• [Challenge]
Continue the blog post below about joining the hiking club's trip to the Skazka cabin, picking up after its last sentence.

• [Given passage]
───
Monday, October 15, 2007

This Country is Ridiculous but Sort of Interesting

On Saturday sometime after 3:00, when I was at the Cafe Fiesta posting my previous post, actually, one of the 3-muscateer math majors from the hiking club called me and said if I wanted to go to Skazka (the cabin where the club often camps, and which is, incidentally, owned by one of our guides on our group trip to Buryatia), I should meet him at the fountain at 5:00. This was highly inconvenient in many ways: I had to sprint about the city and anxiously wait for irregular marshrutkas to get home, pack (in a plastic bag, as I have no backpack- I picked one up from the club in Shelekov, the town where they meet), and get back downtown; I had long looked forward to shopping for boots with Natasha and her host mother on Sunday; who the heck leaves for a camping trip at 5:00 pm?; my host mother had told me she would take me to a concert Sunday night, and I am sorry to miss any of the time members of my host family are not at work; and, I had no time to fill out a travel form for Elizabeth, which I think we’re supposed to do two days ahead of time every time we leave the city. Despite all these things, I feel like I have to spend time with this hiking club whenever I have an opportunity - it’s my only chance to hear conversational, informal Russian spoken for long periods of time. Plus I want to see more of Siberia than the no. 4 marshrutka. So I SMSed (how I now say “text message,” since I’m so hip and European) Elizabeth, who very nicely was merely disapproving rather than actually forbidding me to go, sprinted about, and met Max and one of the Alyosha’s at the fountain.
───
• [Dataset excerpt]

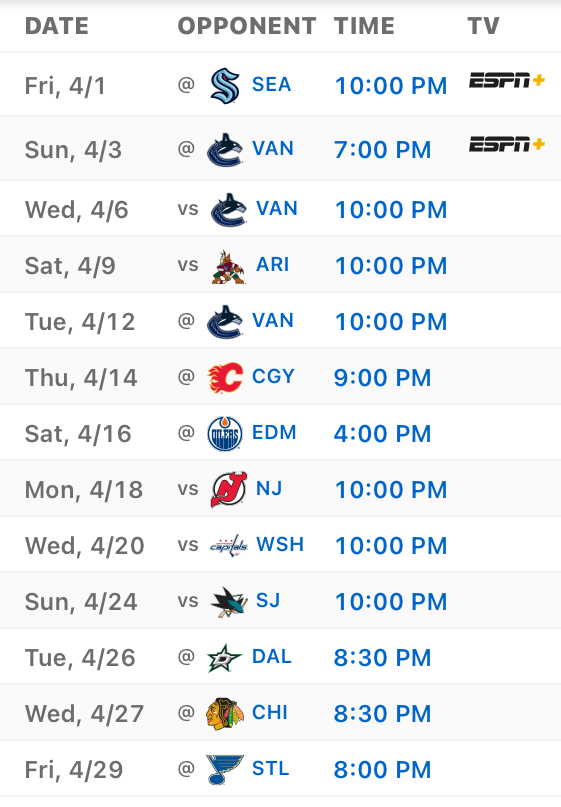Click the Arizona Coyotes logo
Screen dimensions: 561x807
coord(229,267)
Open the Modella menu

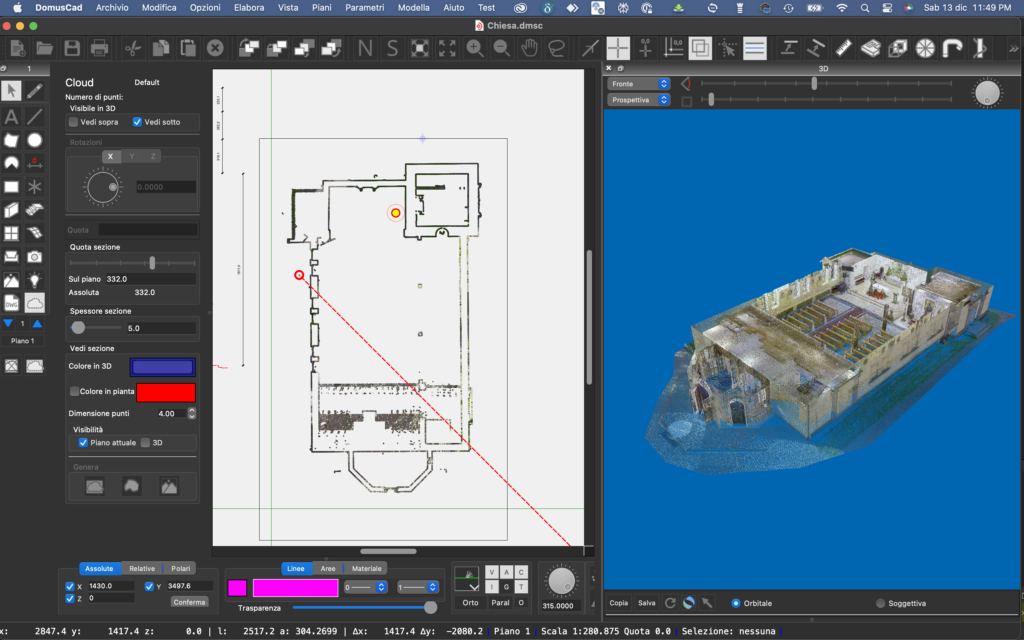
───
• [Task answer]
It was an interesting trip. We didn’t even get on the electirchka out of Shelekov until after 9:30 - first we sat in a middle school art room- or something, I actually have no idea where we were- in Shelekov for a long time and watched a conference about a trip the club had made to the Far East (I don’t know how to translate this into English, actually- it doesn’t mean China and Japan, it means the very eastern part of Russian, where hardly anyone lives) in the summer. The schoolkids who went gave presentations, which were judged, and lots of people gave out lots of certificates and flowers and things. Anyway, the hike to Skazka in the dark was sort of amazing. Only half the group had flashlights, and the trail is very rocky has a lot of fallen trees and rivers across it and sometimes just unexpectedly falls away completely; so the way was fraught with danger and adventure. It was rather exhausting- think of how mental tiring driving on unknown country roads in the dark is, and then add to that the actual physical exhaustion of hiking, plus the fact that living in Russian is fairly tiring anyway, so by midnight I am not especially functional. There was no moon, but it was a clear night and the stars were beautiful. We didn’t actually see them very often, because we were staring intently at the ground trying to see around our own shadows to any rocks and roots and trees the flashlight of the person behind us might be illuminating; every once in a while though, when we stopped, the view really was a amazing, through the tall pines. The best was on top of hills, when the stars shone not only above the trees but among the trunks, out in all directions. We stopped for a few minutes to eat piroshki on one such hill, all squatting in a circle in the road.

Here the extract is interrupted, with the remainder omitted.